This three-part article series titled “Thunder Free Agent Watch” covers the 2018 free agents that the Oklahoma City Thunder may target after July 1st. These articles focus solely on players that could realistically be signed by Oklahoma City using either a Veteran Minimum salary or the Taxpayer Mid-Level Exception (roughly $5.2 Million).
When consuming any NBA related information - whether it be from your friend’s podcast, ESPN, Twitter, an article, etc - one specific phrase is typically used very liberally: “The Modern NBA.” Although they did not exclusively start the idea, we can thank the Golden State Warriors for the rapid ascension of the idea. The “modern NBA,” in essence, means more wing players, more length, more 3-point shooting, and more versatility.
A wing player who can play above-average defense and efficiently shoot threes is the hottest commodity in the league, so it would make sense that the Oklahoma City Thunder would like to acquire more depth at the position. Andre Roberson, Alex Abrines, and Terrance Ferguson are all slotted at the wing currently, but all have flaws in their game. The soon-to-be free agent Paul George would also fit in that category, should he choose to return to The Thunder for another season. Carmelo Anthony technically fills that role, although it remains to be seen if he will play in Oklahoma City next season or pursue a buyout of his current contract.
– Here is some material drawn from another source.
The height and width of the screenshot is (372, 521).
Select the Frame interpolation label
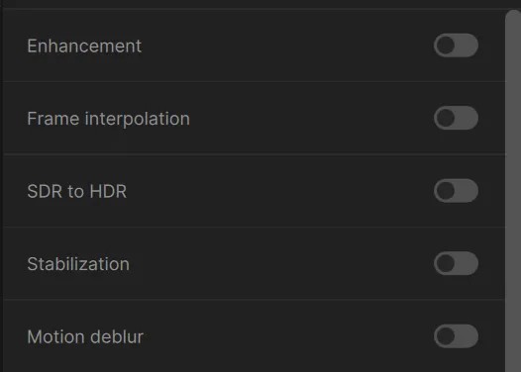coord(108,119)
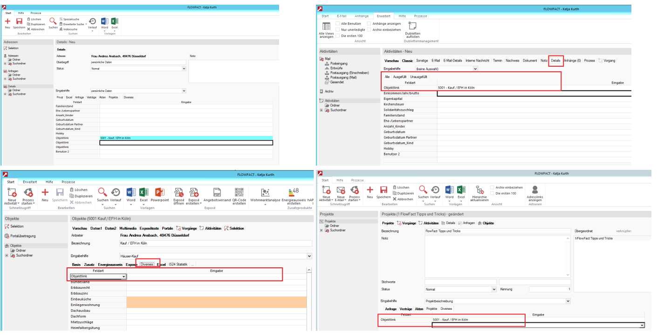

With uncertainty around - arguably - the teams two best wing players, the Thunder will be expected to scour the free agent market in search of wing depth. Here are five players that could fill that role:
6-9, 189 pounds
Played for the Los Angeles Lakers and Oklahoma City Thunder last season
Corey Brewer started the final 16 games for the Thunder last season after securing a buyout with the Lakers. He is a long, lanky defender, but beginning to lose his step as he ages (he will be 33 next season). Brewer scored 10 points a game while shooting 34% from three while with Oklahoma City, although he is a career 28% three point shooter.
6-8, 215 pounds
Played for the Orlando Magic last season
After being selected with the 5th overall pick in the 2015 NBA draft, Mario Hezonja has failed to reach his potential as an NBA player, resulting in the Orlando Magic releasing him to free agency a year early. At 23 years old, there is still hope that Hezonja can grow into a decent defender who can contribute to a winning team. He scored 10 points per game on 34% shooting from three in 22 minutes a game last season for the 25-57 Magic.
6-2, 180 pounds
Played for the Detroit Pistons and Los Angeles Clippers last season
Avery Bradley has made a living in the NBA as a pesky on-ball defender with his 6-foot 7-inch wingspan and quick feet. He underperformed in Detroit after having a tremendous run in Boston. Surgery on his abdominal muscles cut his 2016-17 season short. He is a career 37% 3-point shooter and may sign with a team for the Taxpayer Mid-Level Exception due to the lack of cap space in the league and a desire to play for a winning team.
6-5, 205 pounds
Played for the Los Angeles Lakers last season
Caldwell-Pope is a scorer, averaging double digit points four out of his five seasons in the NBA. He shot 38% from the three-point line for the Lakers last season on nearly six attempts per game while being a league average defender. Some off the court issues (including an jail sentence served last season) and lack of cap space in the NBA this summer may result in him signing a smaller contract.
6-8, 230 pounds
Played for the San Antonio Spurs last season
Gay bounced back from his Achilles tear to play 57 games for the San Antonio Spurs last season - 51 of those games coming off the bench. Oklahoma City made a free agency pitch to Gay in the summer of 2017 when he ultimately took more money to play in San Antonio. Gay opted out of his $8.4 Million contract for next season to become a free agent this summer. Many analysts believe Gay gave up a bigger one-year payday to secure a longer, multi-year deal. It is safe to assume that The Thunder will once again try to convince the career 18 points per game wing to play in Oklahoma City.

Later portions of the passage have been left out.